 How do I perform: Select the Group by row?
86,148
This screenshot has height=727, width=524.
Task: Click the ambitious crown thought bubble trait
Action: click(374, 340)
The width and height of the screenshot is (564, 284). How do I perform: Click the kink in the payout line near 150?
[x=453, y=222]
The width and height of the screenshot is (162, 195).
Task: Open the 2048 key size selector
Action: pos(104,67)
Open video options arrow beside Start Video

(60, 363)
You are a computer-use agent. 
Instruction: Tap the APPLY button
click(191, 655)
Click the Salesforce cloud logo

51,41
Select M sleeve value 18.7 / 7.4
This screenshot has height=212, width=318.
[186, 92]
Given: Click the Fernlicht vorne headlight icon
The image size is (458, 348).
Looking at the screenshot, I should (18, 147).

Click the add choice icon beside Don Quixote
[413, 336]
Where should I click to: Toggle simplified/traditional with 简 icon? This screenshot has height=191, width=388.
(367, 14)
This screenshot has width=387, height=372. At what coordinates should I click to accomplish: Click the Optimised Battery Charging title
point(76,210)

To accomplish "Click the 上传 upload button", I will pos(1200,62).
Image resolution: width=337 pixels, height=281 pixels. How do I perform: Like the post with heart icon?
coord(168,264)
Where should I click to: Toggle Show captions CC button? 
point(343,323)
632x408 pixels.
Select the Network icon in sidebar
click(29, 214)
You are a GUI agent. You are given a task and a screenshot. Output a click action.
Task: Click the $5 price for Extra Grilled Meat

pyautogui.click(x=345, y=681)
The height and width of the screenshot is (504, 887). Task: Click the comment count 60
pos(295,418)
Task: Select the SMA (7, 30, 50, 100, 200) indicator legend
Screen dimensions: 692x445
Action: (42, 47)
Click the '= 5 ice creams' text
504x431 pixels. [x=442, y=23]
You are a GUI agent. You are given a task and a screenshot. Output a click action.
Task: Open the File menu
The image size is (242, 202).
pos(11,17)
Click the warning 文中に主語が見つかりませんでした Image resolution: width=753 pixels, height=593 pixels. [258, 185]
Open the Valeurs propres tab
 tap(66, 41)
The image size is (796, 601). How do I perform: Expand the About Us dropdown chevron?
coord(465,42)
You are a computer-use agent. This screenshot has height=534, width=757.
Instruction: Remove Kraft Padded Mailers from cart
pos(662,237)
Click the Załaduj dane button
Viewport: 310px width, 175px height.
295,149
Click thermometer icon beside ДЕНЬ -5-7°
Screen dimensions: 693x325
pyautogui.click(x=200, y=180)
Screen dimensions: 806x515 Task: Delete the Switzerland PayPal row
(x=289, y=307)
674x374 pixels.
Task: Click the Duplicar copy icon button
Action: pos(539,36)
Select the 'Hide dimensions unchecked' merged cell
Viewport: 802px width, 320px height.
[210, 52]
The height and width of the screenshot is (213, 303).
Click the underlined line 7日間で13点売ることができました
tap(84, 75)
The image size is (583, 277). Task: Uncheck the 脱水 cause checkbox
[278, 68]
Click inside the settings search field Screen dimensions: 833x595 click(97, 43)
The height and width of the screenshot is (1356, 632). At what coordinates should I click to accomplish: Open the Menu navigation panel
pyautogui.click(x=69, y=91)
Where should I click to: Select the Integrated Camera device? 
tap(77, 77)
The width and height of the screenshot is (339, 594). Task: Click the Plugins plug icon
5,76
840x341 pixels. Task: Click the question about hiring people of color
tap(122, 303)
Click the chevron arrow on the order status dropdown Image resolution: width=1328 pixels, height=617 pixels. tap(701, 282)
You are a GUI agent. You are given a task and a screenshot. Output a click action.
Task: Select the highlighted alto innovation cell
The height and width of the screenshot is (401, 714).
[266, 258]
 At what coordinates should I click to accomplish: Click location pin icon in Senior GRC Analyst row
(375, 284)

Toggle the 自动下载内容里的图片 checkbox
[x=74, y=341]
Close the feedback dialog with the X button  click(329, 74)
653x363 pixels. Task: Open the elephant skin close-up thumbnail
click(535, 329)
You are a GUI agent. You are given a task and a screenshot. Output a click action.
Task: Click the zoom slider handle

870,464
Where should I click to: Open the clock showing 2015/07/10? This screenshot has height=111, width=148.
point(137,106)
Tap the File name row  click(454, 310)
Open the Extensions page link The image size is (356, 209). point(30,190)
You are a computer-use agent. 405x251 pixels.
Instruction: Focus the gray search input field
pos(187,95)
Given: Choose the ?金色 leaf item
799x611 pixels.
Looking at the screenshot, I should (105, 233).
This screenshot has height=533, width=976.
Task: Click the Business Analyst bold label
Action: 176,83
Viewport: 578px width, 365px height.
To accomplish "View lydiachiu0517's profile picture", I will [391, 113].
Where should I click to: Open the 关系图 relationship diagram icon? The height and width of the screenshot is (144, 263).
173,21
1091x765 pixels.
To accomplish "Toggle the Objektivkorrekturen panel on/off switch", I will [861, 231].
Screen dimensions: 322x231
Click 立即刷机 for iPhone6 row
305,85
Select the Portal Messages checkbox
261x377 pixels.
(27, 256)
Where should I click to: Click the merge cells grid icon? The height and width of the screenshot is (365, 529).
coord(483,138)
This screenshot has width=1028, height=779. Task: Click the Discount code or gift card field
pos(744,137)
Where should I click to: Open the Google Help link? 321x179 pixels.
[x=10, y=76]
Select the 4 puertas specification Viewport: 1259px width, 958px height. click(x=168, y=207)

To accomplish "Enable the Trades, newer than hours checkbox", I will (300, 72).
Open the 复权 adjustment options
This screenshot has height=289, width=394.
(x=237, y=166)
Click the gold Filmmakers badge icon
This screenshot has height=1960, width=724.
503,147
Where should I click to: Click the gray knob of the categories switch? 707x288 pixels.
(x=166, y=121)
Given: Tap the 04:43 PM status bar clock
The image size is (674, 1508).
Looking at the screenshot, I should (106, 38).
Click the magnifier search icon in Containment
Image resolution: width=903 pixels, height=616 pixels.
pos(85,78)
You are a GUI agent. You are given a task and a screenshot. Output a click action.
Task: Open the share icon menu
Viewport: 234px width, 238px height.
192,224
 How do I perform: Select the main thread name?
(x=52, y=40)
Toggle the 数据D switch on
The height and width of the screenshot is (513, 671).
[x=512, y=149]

PROBLEM: The records above are to be copied in full, exactly as written.

WRITTEN ANSWER:
 How do I perform: Select the Group by row?
86,148
This screenshot has height=727, width=524.
Task: Click the ambitious crown thought bubble trait
Action: click(374, 340)
The width and height of the screenshot is (564, 284). How do I perform: Click the kink in the payout line near 150?
[x=453, y=222]
The width and height of the screenshot is (162, 195).
Task: Open the 2048 key size selector
Action: pos(104,67)
Open video options arrow beside Start Video

(60, 363)
You are a computer-use agent. 
Instruction: Tap the APPLY button
click(191, 655)
Click the Salesforce cloud logo

51,41
Select M sleeve value 18.7 / 7.4
This screenshot has height=212, width=318.
[186, 92]
Given: Click the Fernlicht vorne headlight icon
The image size is (458, 348).
Looking at the screenshot, I should (18, 147).

Click the add choice icon beside Don Quixote
[413, 336]
Where should I click to: Toggle simplified/traditional with 简 icon? This screenshot has height=191, width=388.
(367, 14)
This screenshot has width=387, height=372. At what coordinates should I click to accomplish: Click the Optimised Battery Charging title
point(76,210)

To accomplish "Click the 上传 upload button", I will pos(1200,62).
Image resolution: width=337 pixels, height=281 pixels. How do I perform: Like the post with heart icon?
coord(168,264)
Where should I click to: Toggle Show captions CC button? 
point(343,323)
632x408 pixels.
Select the Network icon in sidebar
click(29, 214)
You are a GUI agent. You are given a task and a screenshot. Output a click action.
Task: Click the $5 price for Extra Grilled Meat

pyautogui.click(x=345, y=681)
The height and width of the screenshot is (504, 887). Task: Click the comment count 60
pos(295,418)
Task: Select the SMA (7, 30, 50, 100, 200) indicator legend
Screen dimensions: 692x445
Action: (42, 47)
Click the '= 5 ice creams' text
504x431 pixels. [x=442, y=23]
You are a GUI agent. You are given a task and a screenshot. Output a click action.
Task: Open the File menu
The image size is (242, 202).
pos(11,17)
Click the warning 文中に主語が見つかりませんでした Image resolution: width=753 pixels, height=593 pixels. [258, 185]
Open the Valeurs propres tab
 tap(66, 41)
The image size is (796, 601). How do I perform: Expand the About Us dropdown chevron?
coord(465,42)
You are a computer-use agent. This screenshot has height=534, width=757.
Instruction: Remove Kraft Padded Mailers from cart
pos(662,237)
Click the Załaduj dane button
Viewport: 310px width, 175px height.
295,149
Click thermometer icon beside ДЕНЬ -5-7°
Screen dimensions: 693x325
pyautogui.click(x=200, y=180)
Screen dimensions: 806x515 Task: Delete the Switzerland PayPal row
(x=289, y=307)
674x374 pixels.
Task: Click the Duplicar copy icon button
Action: pos(539,36)
Select the 'Hide dimensions unchecked' merged cell
Viewport: 802px width, 320px height.
[210, 52]
The height and width of the screenshot is (213, 303).
Click the underlined line 7日間で13点売ることができました
tap(84, 75)
The image size is (583, 277). Task: Uncheck the 脱水 cause checkbox
[278, 68]
Click inside the settings search field Screen dimensions: 833x595 click(97, 43)
The height and width of the screenshot is (1356, 632). At what coordinates should I click to accomplish: Open the Menu navigation panel
pyautogui.click(x=69, y=91)
Where should I click to: Select the Integrated Camera device? 
tap(77, 77)
The width and height of the screenshot is (339, 594). Task: Click the Plugins plug icon
5,76
840x341 pixels. Task: Click the question about hiring people of color
tap(122, 303)
Click the chevron arrow on the order status dropdown Image resolution: width=1328 pixels, height=617 pixels. tap(701, 282)
You are a GUI agent. You are given a task and a screenshot. Output a click action.
Task: Select the highlighted alto innovation cell
The height and width of the screenshot is (401, 714).
[266, 258]
 At what coordinates should I click to accomplish: Click location pin icon in Senior GRC Analyst row
(375, 284)

Toggle the 自动下载内容里的图片 checkbox
[x=74, y=341]
Close the feedback dialog with the X button  click(329, 74)
653x363 pixels. Task: Open the elephant skin close-up thumbnail
click(535, 329)
You are a GUI agent. You are given a task and a screenshot. Output a click action.
Task: Click the zoom slider handle

870,464
Where should I click to: Open the clock showing 2015/07/10? This screenshot has height=111, width=148.
point(137,106)
Tap the File name row  click(454, 310)
Open the Extensions page link The image size is (356, 209). point(30,190)
You are a computer-use agent. 405x251 pixels.
Instruction: Focus the gray search input field
pos(187,95)
Given: Choose the ?金色 leaf item
799x611 pixels.
Looking at the screenshot, I should (105, 233).
This screenshot has height=533, width=976.
Task: Click the Business Analyst bold label
Action: 176,83
Viewport: 578px width, 365px height.
To accomplish "View lydiachiu0517's profile picture", I will [391, 113].
Where should I click to: Open the 关系图 relationship diagram icon? The height and width of the screenshot is (144, 263).
173,21
1091x765 pixels.
To accomplish "Toggle the Objektivkorrekturen panel on/off switch", I will [861, 231].
Screen dimensions: 322x231
Click 立即刷机 for iPhone6 row
305,85
Select the Portal Messages checkbox
261x377 pixels.
(27, 256)
Where should I click to: Click the merge cells grid icon? The height and width of the screenshot is (365, 529).
coord(483,138)
This screenshot has width=1028, height=779. Task: Click the Discount code or gift card field
pos(744,137)
Where should I click to: Open the Google Help link? 321x179 pixels.
[x=10, y=76]
Select the 4 puertas specification Viewport: 1259px width, 958px height. click(x=168, y=207)

To accomplish "Enable the Trades, newer than hours checkbox", I will (300, 72).
Open the 复权 adjustment options
This screenshot has height=289, width=394.
(x=237, y=166)
Click the gold Filmmakers badge icon
This screenshot has height=1960, width=724.
503,147
Where should I click to: Click the gray knob of the categories switch? 707x288 pixels.
(x=166, y=121)
Given: Tap the 04:43 PM status bar clock
The image size is (674, 1508).
Looking at the screenshot, I should (106, 38).
Click the magnifier search icon in Containment
Image resolution: width=903 pixels, height=616 pixels.
pos(85,78)
You are a GUI agent. You are given a task and a screenshot. Output a click action.
Task: Open the share icon menu
Viewport: 234px width, 238px height.
192,224
 How do I perform: Select the main thread name?
(x=52, y=40)
Toggle the 数据D switch on
The height and width of the screenshot is (513, 671).
[x=512, y=149]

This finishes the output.